Die Kritiker des neuen Rats haben aber noch weitere Befürchtungen. Monika Pajerová war Studentenführerin während der Samtenen Revolution:

Monika Pajerová (Foto: Vendula Kosíková, Archiv des Tschechischen Rundfunks)Monika Pajerová (Foto: Vendula Kosíková, Archiv des Tschechischen Rundfunks) „Die neue Mehrheit im Rat sagt, sie wolle mehr Wissenschaftlichkeit. Ich glaube, sie meint damit, dass das Institut mehr in der Stille forschen sollte anstatt das zu tun, was es fünf Jahre lang getan hat.
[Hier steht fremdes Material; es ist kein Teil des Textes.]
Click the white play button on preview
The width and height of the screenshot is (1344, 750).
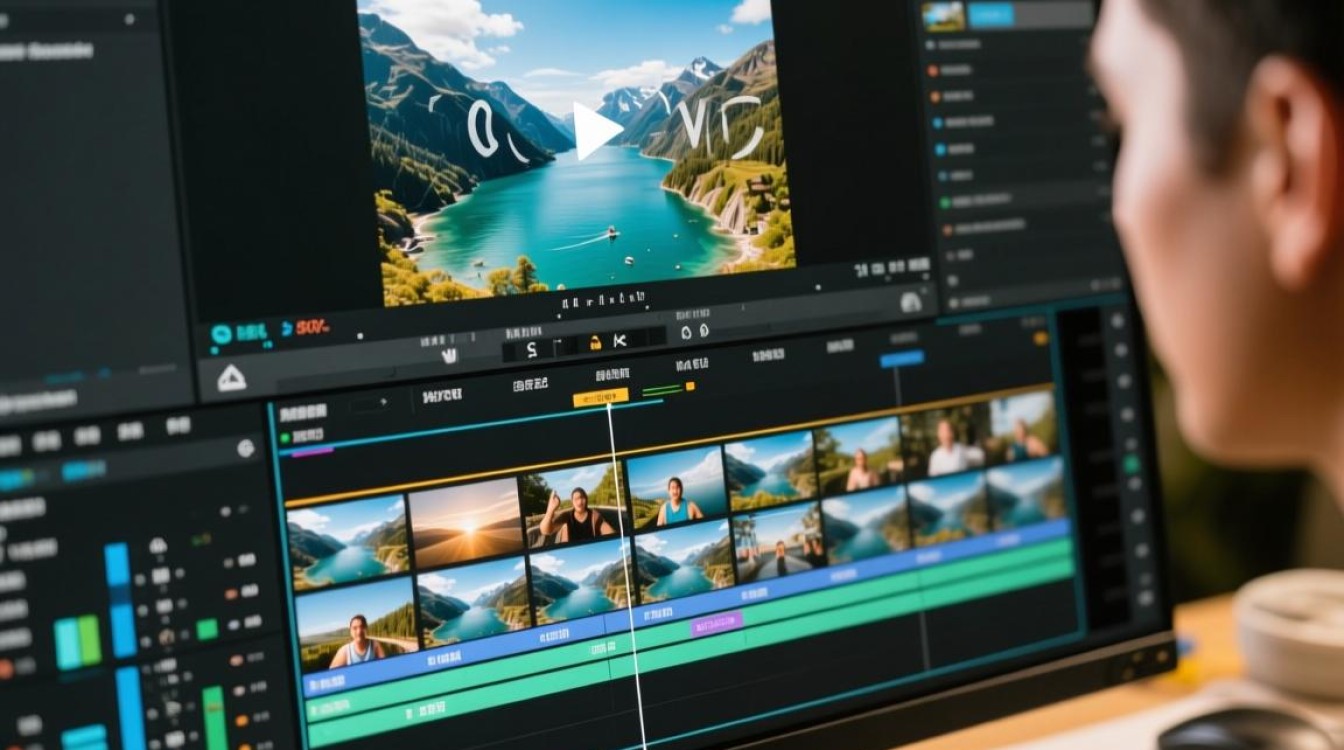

Da geht es um die Ausstellungen, Veröffentlichungen, Vorträge, Konferenzen, öffentliche Debatten und vor allem um die Öffnung von Akten der Geheimdienste und der kommunistischen Partei.“

Monika Pajerová berät den derzeitigen Institutsleiter Daniel Herman. Der ist jedoch umstritten, und der neue Rat könnte eine Gefahr für ihn werden. Alles in allem klingt das nach einem Machtkampf. Und der ist nicht ganz bedeutungslos. Denn keine Forschungsinstitution geht so sehr an die Öffentlichkeit und äußert sich zur kommunistischen Zeit wie das Institut zum Studium totalitärer Regime.